I am assuming that you may generate any random graph. I'm also assuming that you're familiar with the adjacency matrix representation of a graph.
If that is the case, I'd use an adjacency matrix representation of a graph. You'd use a 2D array to represent this.
So your graph would be defined as:
#define MAXNODES 30
int graph[MAXNODES][MAXNODES];
Is your graph unweighted or weighted?
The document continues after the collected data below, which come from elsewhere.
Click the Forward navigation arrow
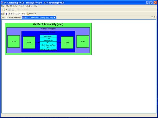 tap(27, 9)
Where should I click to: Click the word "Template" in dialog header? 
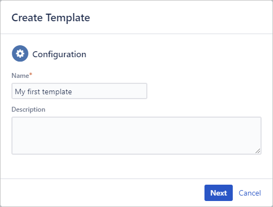(x=68, y=18)
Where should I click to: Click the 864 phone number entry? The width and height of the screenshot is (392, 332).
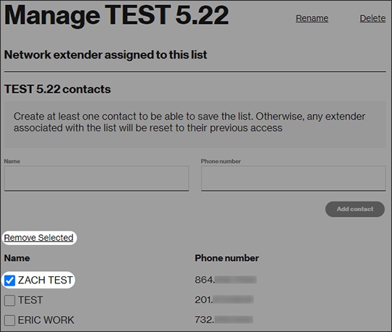[x=226, y=280]
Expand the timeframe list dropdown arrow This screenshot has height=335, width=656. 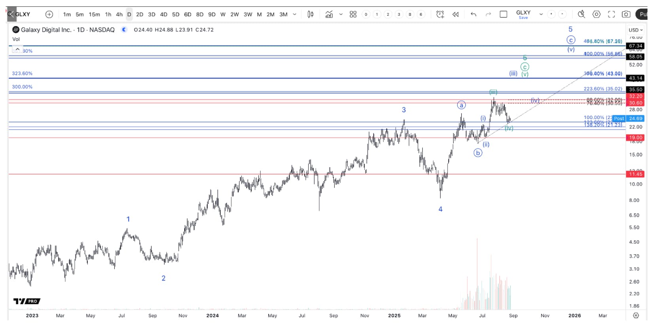294,14
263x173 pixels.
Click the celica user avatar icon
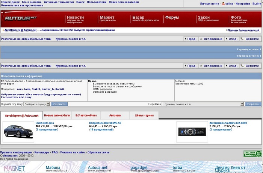223,3
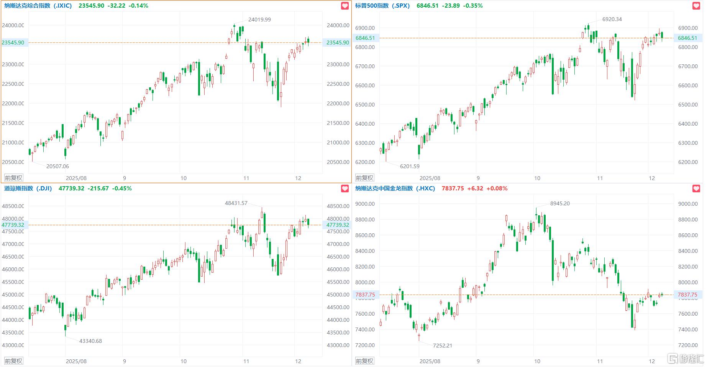Open the 前复权 selector in Dow Jones chart
Viewport: 707px width, 367px height.
tap(13, 361)
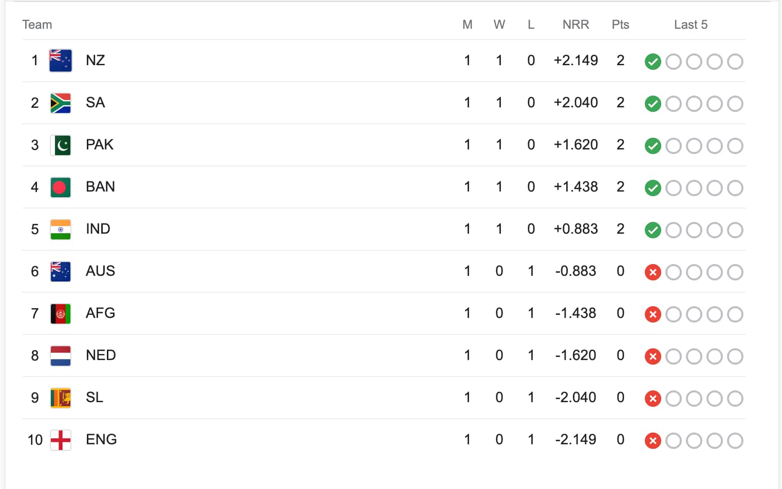The height and width of the screenshot is (489, 782).
Task: Click AUS's red loss cross icon
Action: pyautogui.click(x=653, y=272)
If it is unweighted, then each element of your matrix (graph[3][7]
, for example) will have either a 0 or 1. If it is a 0, then there is no edge connecting nodes 3 and 7 (in this example), and if there is a 1, then there is indeed an edge.
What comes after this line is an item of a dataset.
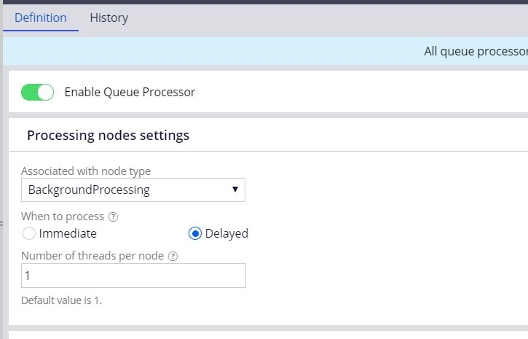528x339 pixels.
Task: Click the help icon beside Number of threads
Action: click(x=173, y=256)
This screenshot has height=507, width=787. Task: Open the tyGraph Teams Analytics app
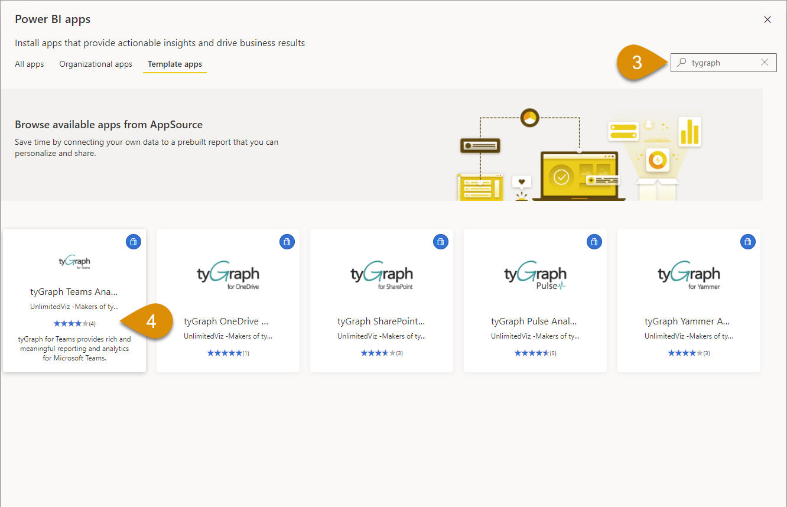73,291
If its weighted, then a 0 still means there is no edge, but a number (1, 9, 234, anything) indicates the weight of that edge.
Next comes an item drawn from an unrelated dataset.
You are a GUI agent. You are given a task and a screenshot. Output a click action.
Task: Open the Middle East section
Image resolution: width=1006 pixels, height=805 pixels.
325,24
So you can use a loop to fill in a number for each array element - so, go through each pair of nodes and randomly assign a weight (0 for no edge, or some number if there is an edge, as per weighted-vs-unweighted.)
So to answer your question, checking for "directedness" is easy. If a graph is directed, then graph[3][7] and graph[7][3] will have the same value. So you can check for every pair (graph[i][j] and graph[j][i]) to see if the values are equal. You are seeing if the matrix is symmetric.
If it is not symmetric (so [3][7] has 0, but [7][3] has 1) then there is only an edge in one direction - making it directed. And if each pair has two values ([3][7] = 5, [7][3] = 21) then the graph is directed, since the weight changes depending on the direction you're traveling.